China rejects complicity in N. Korea rights violations

AFP , Tuesday 18 Feb 2014

Beijing on Tuesday dismissed a UN report's warning that its officials could be complicit in alleged human rights violations by Pyongyang by forcibly repatriating North Koreans from China.

A 400-page United Nations report issued Monday detailed human rights violations including "extermination, murder, enslavement, torture, imprisonment, rape, forced abortions and other sexual violence".

The report by the Commission of Inquiry on Human Rights in the Democratic People's Republic of Korea also included "concerns relating to China's policy and practice of forced repatriation" of North Korean citizens.

The commission said it "expressed particular concern about Chinese officials providing specific information on such persons" to North Korean authorities.

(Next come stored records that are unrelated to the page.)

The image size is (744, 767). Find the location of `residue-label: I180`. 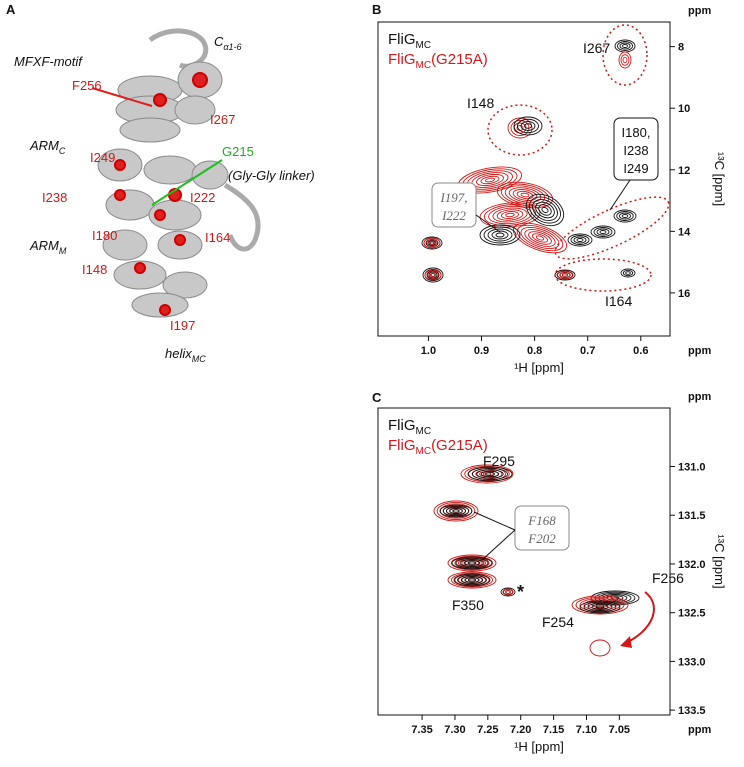

residue-label: I180 is located at coordinates (104, 236).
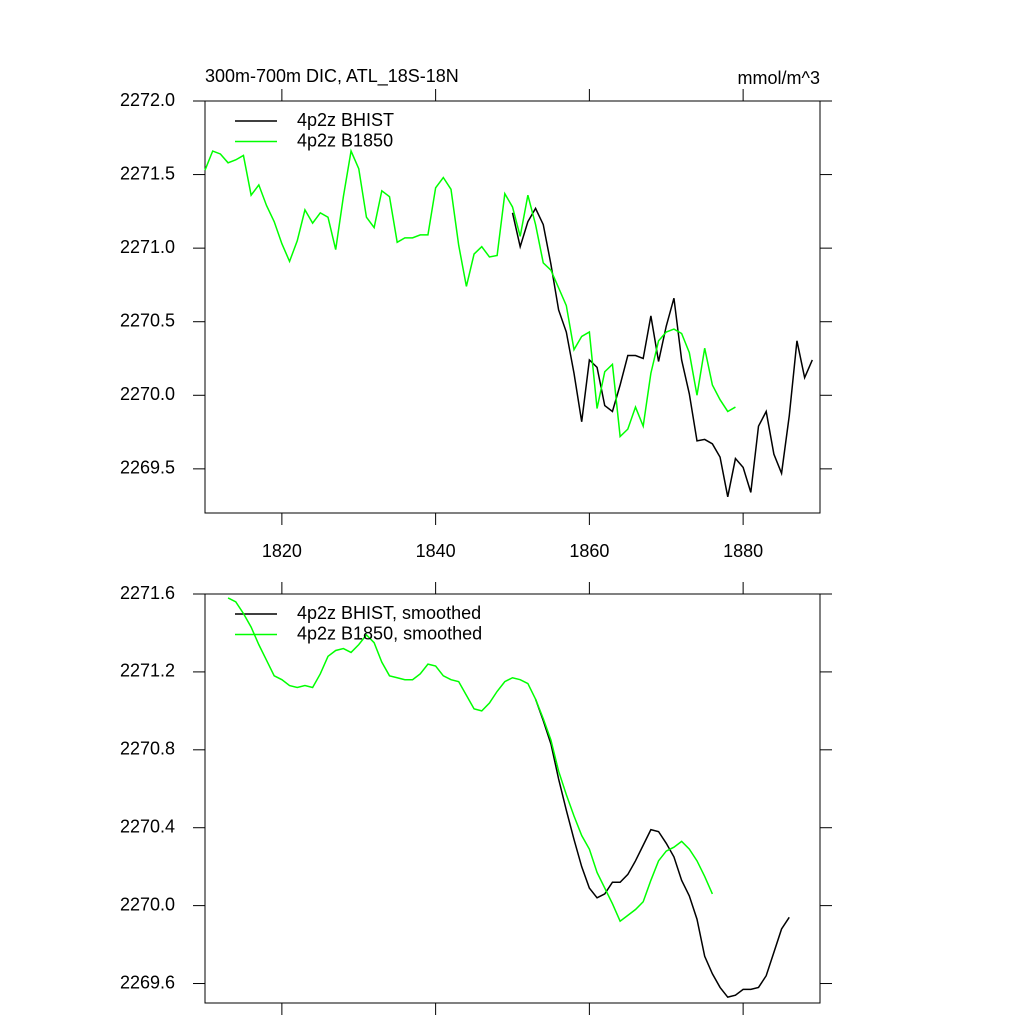 The width and height of the screenshot is (1024, 1024). What do you see at coordinates (148, 468) in the screenshot?
I see `y-tick-label: 2269.5` at bounding box center [148, 468].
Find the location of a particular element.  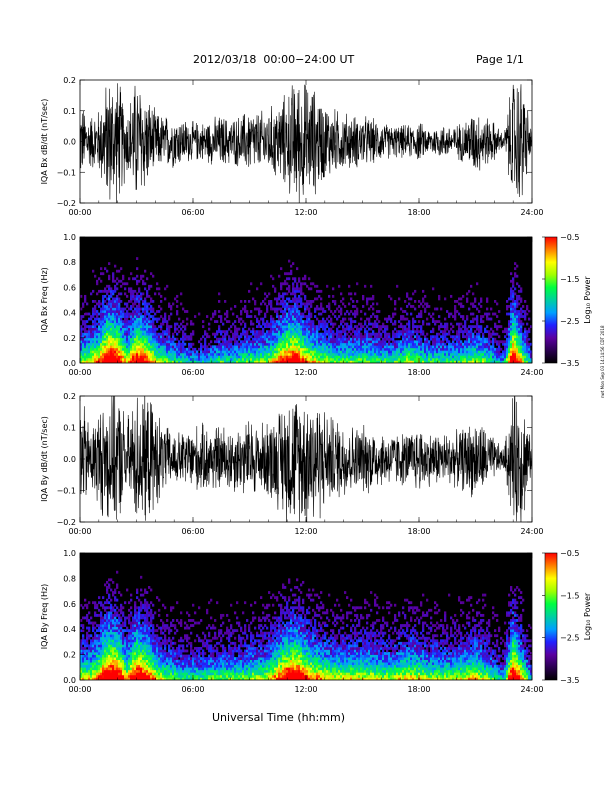

y-axis-title-2: IQA Bx Freq (Hz) is located at coordinates (44, 300).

It called on Beijing to "caution relevant officials that such conduct could amount to the aiding and abetting of crimes against humanity" in North Korea.

Foreign ministry spokeswoman Hua Chunying roundly rejected any Chinese complicity in human rights violations in the North.

"We totally don't accept this accusation," she said at a regular briefing.

"On the North Korean defector issue, our position is very clear," she said. "We properly deal with that in accordance with international law and humanitarian principles."

The report quoted a written reply by China as saying that North Korean "citizens who have entered China illegally do it for economic reasons" and are not refugees, a view reiterated by Hua.

China is the North's key ally and protector, providing badly needed trade and aid for fear that a collapse of the regime could unleash chaos across the border and allow the United States to bolster its presence in Asia.

Pyongyang, however, routinely defies Beijing's calls for calm, restraint and denuclearisation, pushing ahead with nuclear weapons tests and issuing apocalyptic threats against the United States and South Korea.